City in Nimruz Province, Afghanistan

Delārām (Pashto/Persian: دلارام) is a city in the northern part of Nimruz Province, in southern Afghanistan. It is a major transportation center, with several major road converging on the area, including Kandahar–Herat Highway (part of the Ring Road), Route 515 to Farah, Route 522 to Gulistan and Route 606 to Iran.

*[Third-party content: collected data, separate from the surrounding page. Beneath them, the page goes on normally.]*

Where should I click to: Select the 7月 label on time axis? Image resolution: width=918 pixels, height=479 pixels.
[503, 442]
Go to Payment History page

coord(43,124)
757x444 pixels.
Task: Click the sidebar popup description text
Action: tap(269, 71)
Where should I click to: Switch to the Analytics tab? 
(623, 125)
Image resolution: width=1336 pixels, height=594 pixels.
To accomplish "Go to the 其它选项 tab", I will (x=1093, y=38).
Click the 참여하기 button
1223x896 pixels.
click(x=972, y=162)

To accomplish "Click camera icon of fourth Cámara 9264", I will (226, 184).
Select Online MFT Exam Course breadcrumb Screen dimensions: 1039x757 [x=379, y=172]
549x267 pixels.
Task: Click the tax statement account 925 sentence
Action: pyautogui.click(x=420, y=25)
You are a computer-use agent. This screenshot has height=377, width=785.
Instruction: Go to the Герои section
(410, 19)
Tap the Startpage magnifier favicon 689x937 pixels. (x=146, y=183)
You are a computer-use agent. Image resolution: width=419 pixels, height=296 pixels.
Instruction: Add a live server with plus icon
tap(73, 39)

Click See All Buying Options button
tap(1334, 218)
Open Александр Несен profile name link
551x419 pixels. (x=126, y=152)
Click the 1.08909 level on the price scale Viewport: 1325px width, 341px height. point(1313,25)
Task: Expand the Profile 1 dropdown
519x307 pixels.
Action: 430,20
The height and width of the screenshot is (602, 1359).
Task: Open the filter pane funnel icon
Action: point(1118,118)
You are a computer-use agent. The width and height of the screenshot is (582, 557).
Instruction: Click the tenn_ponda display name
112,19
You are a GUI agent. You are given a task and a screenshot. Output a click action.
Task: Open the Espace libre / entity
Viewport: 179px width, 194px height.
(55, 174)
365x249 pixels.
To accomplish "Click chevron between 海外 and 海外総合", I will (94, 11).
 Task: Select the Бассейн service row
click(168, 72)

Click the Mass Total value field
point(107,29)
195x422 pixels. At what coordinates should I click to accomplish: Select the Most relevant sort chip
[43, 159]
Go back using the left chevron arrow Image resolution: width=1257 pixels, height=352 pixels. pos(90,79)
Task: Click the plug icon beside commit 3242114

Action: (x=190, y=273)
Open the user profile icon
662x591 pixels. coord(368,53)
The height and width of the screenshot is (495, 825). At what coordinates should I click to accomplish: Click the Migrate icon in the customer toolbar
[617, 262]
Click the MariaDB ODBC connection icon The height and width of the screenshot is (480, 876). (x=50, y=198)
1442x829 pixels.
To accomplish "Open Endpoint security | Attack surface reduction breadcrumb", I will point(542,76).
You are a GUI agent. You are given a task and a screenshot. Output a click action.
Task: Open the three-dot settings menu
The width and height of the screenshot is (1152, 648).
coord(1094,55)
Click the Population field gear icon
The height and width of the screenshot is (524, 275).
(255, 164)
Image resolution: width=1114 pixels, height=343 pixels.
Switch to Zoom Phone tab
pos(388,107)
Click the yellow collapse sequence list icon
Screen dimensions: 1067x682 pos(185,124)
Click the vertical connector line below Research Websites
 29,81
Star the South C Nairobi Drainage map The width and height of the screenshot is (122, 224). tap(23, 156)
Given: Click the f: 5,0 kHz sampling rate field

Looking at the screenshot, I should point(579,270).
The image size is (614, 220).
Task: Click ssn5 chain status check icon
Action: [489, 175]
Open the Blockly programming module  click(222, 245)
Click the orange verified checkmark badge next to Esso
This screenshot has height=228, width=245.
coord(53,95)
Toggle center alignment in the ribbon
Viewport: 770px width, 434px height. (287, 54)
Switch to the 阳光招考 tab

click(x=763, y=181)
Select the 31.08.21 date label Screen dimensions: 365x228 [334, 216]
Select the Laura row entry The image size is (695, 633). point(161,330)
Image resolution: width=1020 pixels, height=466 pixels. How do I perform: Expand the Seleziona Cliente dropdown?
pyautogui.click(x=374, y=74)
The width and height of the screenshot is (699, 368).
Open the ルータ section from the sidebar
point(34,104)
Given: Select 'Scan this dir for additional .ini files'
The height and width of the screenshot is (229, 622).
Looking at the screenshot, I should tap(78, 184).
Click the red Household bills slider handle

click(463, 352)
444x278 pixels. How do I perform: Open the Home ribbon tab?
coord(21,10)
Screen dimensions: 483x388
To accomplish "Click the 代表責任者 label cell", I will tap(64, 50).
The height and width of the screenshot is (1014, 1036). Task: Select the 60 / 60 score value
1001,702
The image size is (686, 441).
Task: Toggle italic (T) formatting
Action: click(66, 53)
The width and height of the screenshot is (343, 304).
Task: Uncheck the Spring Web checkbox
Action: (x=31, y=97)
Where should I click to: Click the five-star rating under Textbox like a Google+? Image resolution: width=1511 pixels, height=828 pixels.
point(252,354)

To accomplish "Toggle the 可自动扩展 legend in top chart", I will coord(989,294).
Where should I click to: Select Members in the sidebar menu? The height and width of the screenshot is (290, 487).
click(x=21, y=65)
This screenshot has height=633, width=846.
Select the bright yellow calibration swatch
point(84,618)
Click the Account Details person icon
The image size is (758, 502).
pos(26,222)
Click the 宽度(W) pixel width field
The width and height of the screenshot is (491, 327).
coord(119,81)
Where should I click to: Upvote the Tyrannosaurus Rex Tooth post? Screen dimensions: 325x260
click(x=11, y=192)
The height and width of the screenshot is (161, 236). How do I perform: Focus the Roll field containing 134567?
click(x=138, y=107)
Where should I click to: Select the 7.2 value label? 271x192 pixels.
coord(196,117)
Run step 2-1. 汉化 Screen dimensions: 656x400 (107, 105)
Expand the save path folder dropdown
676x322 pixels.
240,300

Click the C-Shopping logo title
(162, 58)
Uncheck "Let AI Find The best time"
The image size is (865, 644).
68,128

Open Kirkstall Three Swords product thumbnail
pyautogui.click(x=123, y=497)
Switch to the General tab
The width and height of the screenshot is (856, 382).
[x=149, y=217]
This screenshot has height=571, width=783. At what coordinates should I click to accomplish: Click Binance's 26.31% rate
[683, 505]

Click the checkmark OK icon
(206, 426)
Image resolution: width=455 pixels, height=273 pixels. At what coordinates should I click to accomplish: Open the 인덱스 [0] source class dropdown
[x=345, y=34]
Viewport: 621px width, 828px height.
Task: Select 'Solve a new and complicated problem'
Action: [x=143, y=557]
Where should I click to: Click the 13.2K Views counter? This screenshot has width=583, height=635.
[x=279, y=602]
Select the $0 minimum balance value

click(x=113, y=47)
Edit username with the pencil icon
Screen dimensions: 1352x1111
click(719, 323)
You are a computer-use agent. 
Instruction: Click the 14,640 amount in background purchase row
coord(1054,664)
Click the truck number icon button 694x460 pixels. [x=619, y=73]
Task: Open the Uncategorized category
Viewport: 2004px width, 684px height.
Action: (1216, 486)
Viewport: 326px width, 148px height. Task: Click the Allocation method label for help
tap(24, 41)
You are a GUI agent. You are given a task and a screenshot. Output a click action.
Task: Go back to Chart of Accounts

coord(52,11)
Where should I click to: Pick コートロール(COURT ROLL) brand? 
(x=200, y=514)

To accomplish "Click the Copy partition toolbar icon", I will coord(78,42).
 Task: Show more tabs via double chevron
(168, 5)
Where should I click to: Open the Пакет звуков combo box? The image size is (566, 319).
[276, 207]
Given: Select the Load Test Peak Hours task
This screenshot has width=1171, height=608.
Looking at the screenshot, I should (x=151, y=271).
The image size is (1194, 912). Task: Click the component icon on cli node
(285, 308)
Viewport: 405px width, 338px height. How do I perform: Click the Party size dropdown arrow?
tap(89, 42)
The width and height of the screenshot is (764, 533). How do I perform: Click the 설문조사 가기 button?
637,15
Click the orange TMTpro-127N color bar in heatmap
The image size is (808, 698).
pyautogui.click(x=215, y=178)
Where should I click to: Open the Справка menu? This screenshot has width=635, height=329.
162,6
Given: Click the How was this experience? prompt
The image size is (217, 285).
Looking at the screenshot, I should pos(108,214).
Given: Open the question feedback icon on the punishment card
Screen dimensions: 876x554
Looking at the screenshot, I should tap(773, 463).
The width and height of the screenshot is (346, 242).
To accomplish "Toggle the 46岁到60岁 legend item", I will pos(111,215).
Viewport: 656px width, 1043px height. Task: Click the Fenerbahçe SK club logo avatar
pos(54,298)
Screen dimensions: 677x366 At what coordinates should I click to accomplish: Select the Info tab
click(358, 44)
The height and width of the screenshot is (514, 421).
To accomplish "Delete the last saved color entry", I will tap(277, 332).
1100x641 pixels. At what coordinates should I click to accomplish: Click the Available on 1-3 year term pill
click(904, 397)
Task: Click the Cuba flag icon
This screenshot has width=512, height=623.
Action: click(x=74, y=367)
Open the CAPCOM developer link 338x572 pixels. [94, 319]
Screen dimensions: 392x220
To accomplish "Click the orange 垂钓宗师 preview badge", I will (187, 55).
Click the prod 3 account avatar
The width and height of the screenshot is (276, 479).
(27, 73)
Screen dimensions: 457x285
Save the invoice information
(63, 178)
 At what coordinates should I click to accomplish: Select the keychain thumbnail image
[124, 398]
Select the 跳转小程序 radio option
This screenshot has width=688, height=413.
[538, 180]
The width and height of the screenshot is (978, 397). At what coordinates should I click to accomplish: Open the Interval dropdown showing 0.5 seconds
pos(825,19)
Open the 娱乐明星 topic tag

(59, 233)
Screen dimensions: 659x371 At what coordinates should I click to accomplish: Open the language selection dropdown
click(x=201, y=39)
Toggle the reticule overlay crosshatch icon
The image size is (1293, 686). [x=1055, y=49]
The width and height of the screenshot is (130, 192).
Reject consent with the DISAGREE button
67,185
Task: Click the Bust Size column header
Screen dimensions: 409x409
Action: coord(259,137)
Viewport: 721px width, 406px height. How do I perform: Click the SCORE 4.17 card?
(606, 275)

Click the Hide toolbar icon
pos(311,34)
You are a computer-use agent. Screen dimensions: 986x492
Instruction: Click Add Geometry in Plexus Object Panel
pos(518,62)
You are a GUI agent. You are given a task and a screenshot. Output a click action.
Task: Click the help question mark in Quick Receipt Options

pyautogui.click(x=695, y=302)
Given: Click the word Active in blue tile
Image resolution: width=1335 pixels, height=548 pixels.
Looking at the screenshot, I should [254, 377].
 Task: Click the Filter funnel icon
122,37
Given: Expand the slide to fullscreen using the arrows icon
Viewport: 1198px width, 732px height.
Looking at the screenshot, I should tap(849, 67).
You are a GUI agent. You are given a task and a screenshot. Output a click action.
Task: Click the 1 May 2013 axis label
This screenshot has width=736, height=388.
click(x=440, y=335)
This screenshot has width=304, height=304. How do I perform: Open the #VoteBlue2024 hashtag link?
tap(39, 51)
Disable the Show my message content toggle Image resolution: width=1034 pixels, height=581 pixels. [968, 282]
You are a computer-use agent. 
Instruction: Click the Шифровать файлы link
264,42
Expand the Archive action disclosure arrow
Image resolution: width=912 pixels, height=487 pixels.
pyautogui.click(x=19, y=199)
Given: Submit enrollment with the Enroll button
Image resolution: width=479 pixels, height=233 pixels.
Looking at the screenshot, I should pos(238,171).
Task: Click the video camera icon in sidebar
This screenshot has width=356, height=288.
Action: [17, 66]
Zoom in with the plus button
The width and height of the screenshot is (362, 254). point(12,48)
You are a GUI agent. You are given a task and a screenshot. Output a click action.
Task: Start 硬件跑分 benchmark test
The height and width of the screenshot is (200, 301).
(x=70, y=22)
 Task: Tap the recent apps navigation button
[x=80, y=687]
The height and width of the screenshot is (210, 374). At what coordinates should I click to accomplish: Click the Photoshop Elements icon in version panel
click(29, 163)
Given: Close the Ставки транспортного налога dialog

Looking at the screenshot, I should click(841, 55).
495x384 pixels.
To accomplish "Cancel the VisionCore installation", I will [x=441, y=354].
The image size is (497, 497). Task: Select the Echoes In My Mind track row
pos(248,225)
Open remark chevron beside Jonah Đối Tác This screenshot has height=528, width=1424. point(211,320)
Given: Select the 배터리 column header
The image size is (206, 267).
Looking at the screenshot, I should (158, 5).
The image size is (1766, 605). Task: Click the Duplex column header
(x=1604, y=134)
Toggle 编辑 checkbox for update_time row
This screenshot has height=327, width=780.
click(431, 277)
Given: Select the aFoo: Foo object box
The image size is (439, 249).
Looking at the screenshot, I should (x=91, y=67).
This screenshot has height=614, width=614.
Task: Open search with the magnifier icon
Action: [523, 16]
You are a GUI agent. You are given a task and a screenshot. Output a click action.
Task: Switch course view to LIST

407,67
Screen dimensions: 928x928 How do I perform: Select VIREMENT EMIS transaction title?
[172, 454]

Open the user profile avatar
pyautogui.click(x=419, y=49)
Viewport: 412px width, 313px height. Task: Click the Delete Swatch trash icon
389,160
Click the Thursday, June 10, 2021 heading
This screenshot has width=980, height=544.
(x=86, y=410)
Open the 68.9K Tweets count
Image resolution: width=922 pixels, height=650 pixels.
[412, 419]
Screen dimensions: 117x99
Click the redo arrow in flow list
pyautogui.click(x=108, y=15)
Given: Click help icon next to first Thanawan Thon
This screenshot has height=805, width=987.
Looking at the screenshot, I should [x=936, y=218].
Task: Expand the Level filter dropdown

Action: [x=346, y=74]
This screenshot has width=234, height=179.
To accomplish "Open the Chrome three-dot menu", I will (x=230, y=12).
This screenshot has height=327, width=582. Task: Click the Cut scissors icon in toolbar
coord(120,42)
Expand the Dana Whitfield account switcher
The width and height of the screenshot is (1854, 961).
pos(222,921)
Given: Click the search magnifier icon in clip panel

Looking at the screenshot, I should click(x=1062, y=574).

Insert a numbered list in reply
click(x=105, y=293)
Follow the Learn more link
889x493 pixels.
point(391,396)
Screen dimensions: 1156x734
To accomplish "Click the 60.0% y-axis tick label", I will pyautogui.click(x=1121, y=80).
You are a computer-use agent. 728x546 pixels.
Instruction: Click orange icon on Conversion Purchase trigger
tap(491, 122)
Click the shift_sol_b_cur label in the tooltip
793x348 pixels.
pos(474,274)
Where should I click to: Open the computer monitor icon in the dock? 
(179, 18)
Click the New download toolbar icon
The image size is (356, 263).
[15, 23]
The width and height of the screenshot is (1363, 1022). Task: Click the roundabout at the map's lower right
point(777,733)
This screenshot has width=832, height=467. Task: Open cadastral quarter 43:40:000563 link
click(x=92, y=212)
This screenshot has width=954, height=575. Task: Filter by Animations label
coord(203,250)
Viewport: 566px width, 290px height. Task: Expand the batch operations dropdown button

The district center contains a large bazaar.

==History==
Delaram was initially a city in Khash Rod District in Nimruz Province, but was administratively transferred to Farah Province in 2007 for a short time as a separate district. Delaram transitioned to Farah Province following a period of violence between ISAF and the Taliban, in which the Afghan Border Police were brought in to restore order. Delaram was then transferred back to Nimruz Province and remained a separate district of Nimruz.

==Climate==
Delaram has a hot desert climate (Köppen BWh), characterised by little precipitation and high variation between summer and winter temperatures. The average temperature in Delaram is 18.9 °C, while the annual precipitation averages 106 mm. July is the hottest month of the year with an average temperature of 31.9 °C. The coldest month January has an average temperature of 6.1 °C.

Climate data for Delaram
| Month | Jan | Feb | Mar | Apr | May | Jun | Jul | Aug | Sep | Oct | Nov | Dec | Year |
| Mean daily maximum °C (°F) | 13.2 (55.8) | 15.9 (60.6) | 22.4 (72.3) | 27.7 (81.9) | 33.9 (93.0) | 39.4 (102.9) | 40.8 (105.4) | 39.2 (102.6) | 34.5 (94.1) | 28.4 (83.1) | 20.9 (69.6) | 15.3 (59.5) | 27.6 (81.7) |
| Daily mean °C (°F) | 6.1 (43.0) | 8.8 (47.8) | 14.8 (58.6) | 19.6 (67.3) | 25.1 (77.2) | 30.0 (86.0) | 31.9 (89.4) | 29.7 (85.5) | 24.4 (75.9) | 18.4 (65.1) | 11.5 (52.7) | 7.1 (44.8) | 19.0 (66.1) |
| Mean daily minimum °C (°F) | −1.0 (30.2) | 1.7 (35.1) | 7.2 (45.0) | 11.6 (52.9) | 16.3 (61.3) | 20.6 (69.1) | 23.0 (73.4) | 20.2 (68.4) | 14.4 (57.9) | 8.5 (47.3) | 2.2 (36.0) | −1.0 (30.2) | 10.3 (50.6) |
Source: Climate-Data.org

==Delaram US Military Base==
Forward Operating Base Delaram, with elements of the ANA 215th Corps and U.S. Marines, was located near the town of Delaram. The base was transferred to the Afghan National Army in April 2014 and later became the headquarters of 4th Brigade, 215th Corps, which was formed in 2012, prior to the Taliban takeover in 2021.

==Route 606: Delaram-Zaranj Highway==

The Delaram–Zaranj Highway, also known as Route 606, is a 217-km or 135-mile-long two-lane road built by India in Afghanistan, connecting Delaram in Farah Province with Zaranj in neighbouring Nimruz Province near the Iranian border. It connects the Afghan–Iranian border with the Kandahar–Herat Highway in Delaram, which provides connectivity to other major Afghan cities via A01, including to India's planned mining operation in Hajigak mining concession. Route 606 reduces travel time between Delaram and Zaranj from the earlier 12–14 hours to just 2 hours. India-Iran signed an agreement in May 2016 to connect it to Port of Chabahar with rail and road links.